Nick Wall's Match Report
Oh hi again, glad to be back... especially after Ben Harmer's attempt at a match report was about as successful as a Tom Harrison's taxi journey.
Ben Harmer has less time for writing than Kanye West has for the rest of the music industry.
To be fair to him, I wouldn't have much time to write it either between adding every girl I've ever seen on Facebook and buying *pixie dust* trainers that can be seen from the moon.
Saturday started as usual for me: miserable, lonely and with my bed seeing about as much action as a nun's *unicorn*.
But this time there was a sense of missed opportunity...
On the way home on the Friday before I had the pleasure of bumping into Mr James Clapham. After he told the train how lonely I was, 2 mysterious temptresses appeared out of the masses of unwashed from the slum that is Birmingham Moor Street. Diamonds in the rough.

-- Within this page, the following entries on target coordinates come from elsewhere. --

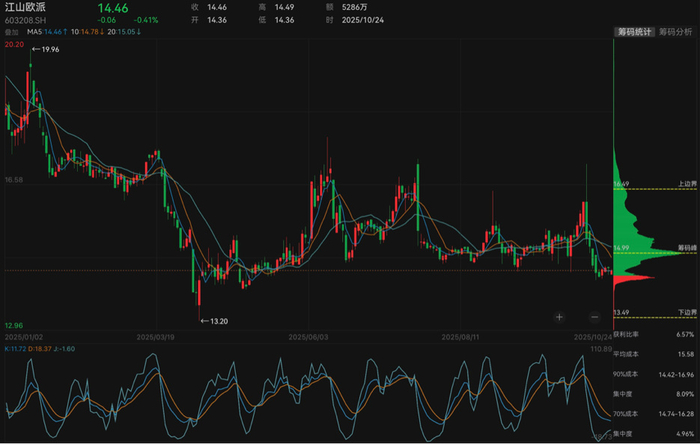Click the 2025/10/24 date axis label
The width and height of the screenshot is (700, 444).
591,337
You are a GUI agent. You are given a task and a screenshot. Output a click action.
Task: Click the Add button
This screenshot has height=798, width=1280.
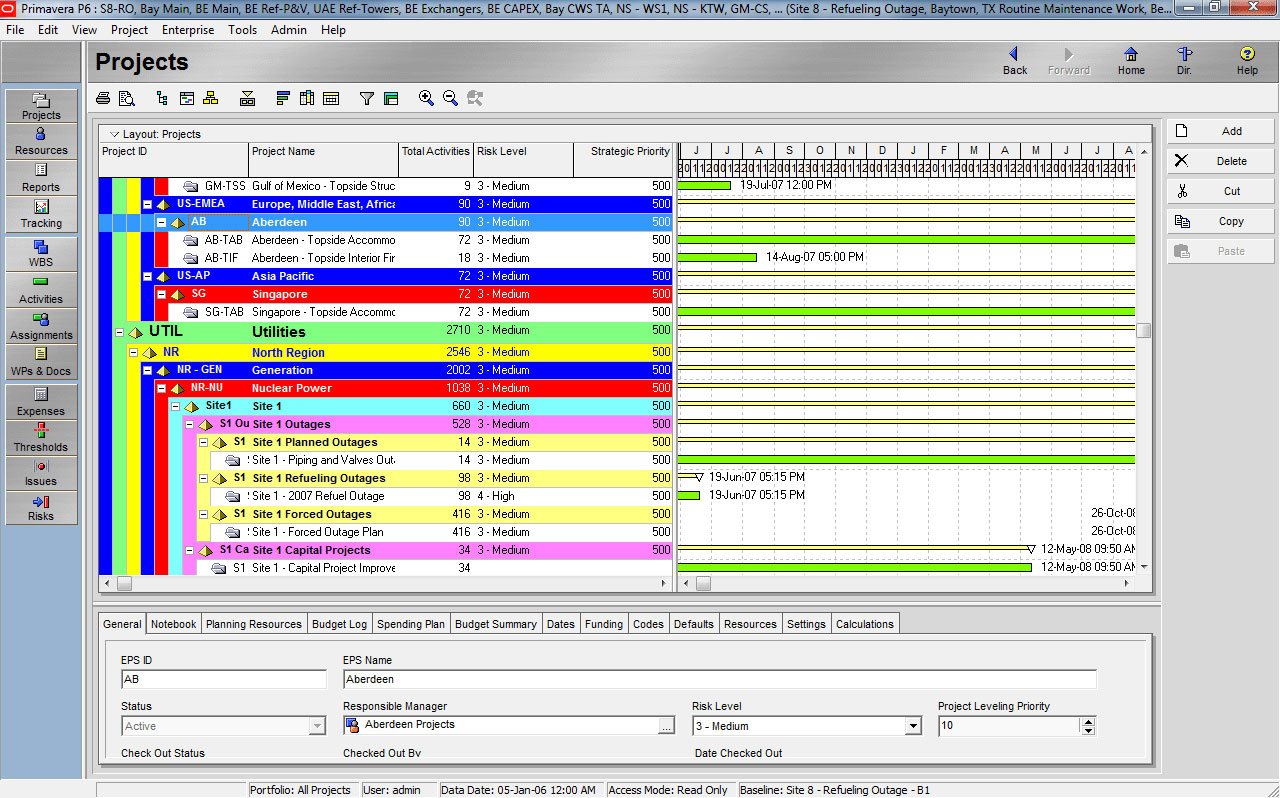pyautogui.click(x=1221, y=131)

Using our boyish good looks and, quite frankly, 10/10 chat about loneliness we melted their cores and were subsequently begged by these two minxes to tuck into their picnic and accompany them to London. But alas we said no...
So yes, I drove to the Sils with the Smiths blaring out, making me feel optimistic that life can get better.
In the changing room there were frightening rumours that Ali Raza wasn't going to be present with us for the game and we could possibly have to endure another Matt Northcott team talk.
But, just when we thought we weren't going to be treated to 10 minutes of pure unadulterated pressing porn, Ali Raza burst through the door. Phew!
We started the game well and soon found ourselves 1-0 down in the fir... wait what!? Oh yeah, we didn't concede a hockeyness in the first 5 minutes for once. I wonder what must have changed? Maybe someone was absent or something I dunno...
We played some scintillating stuff in the first half. Ben Harmer spurned a fantastic opportunity to open the scoring and increase Patrick O'Malley's goal tally for the season.
0-0 at half-time.
Half-time was interesting. For a start we didn't gather in the goal like we normally do... despite me being already in there!
Ali Raza then viciously blamed me for dribbling too much on the right, despite having played on the left for the entire half (although "played" is a loose term).
*I had a little strop*
It was pleasant having a team talk that didn't involve James Clapham bursting into tears to be fair.
The second half was much like the first. We played some fantastic hockey up to the D but, as Luke Kent would describe it, "the forwards are doing *candy floss* all."
It was an honour being spoken about by someone who is "too good to be subbed off."
It was nice to see Ben Harmer take his "useless *unicorn*" impression when writing match reports and transferring it on to the hockey pitch.
Midway through the second half Nick Rice did his best Ben Harmer impression and had a little waaaaa waaaaa on the pitch. Extremely entertaining stuff. Keep it up Nick Rice!
Despite their goalkeeper making some nutty saves, us hitting the post and messing up two walk in goals, we still managed to keep a clean she... hahahaha I can't even say it. Of course we didn't.
We lost 1-0.
I guess the game was incredibly like my Luna conquests. Doing all the hard work, but when trying to convert chances, falling hilariously short.
I can confirm George Bayliss was spotted eating AstroTurf sand again by his fellow 2s comrades.
MoM: Etienne Blatt
Reason: Being a beast.
DoD: Nick Wall
Reason: Having enough time to write match reports. Fat *unicorn*.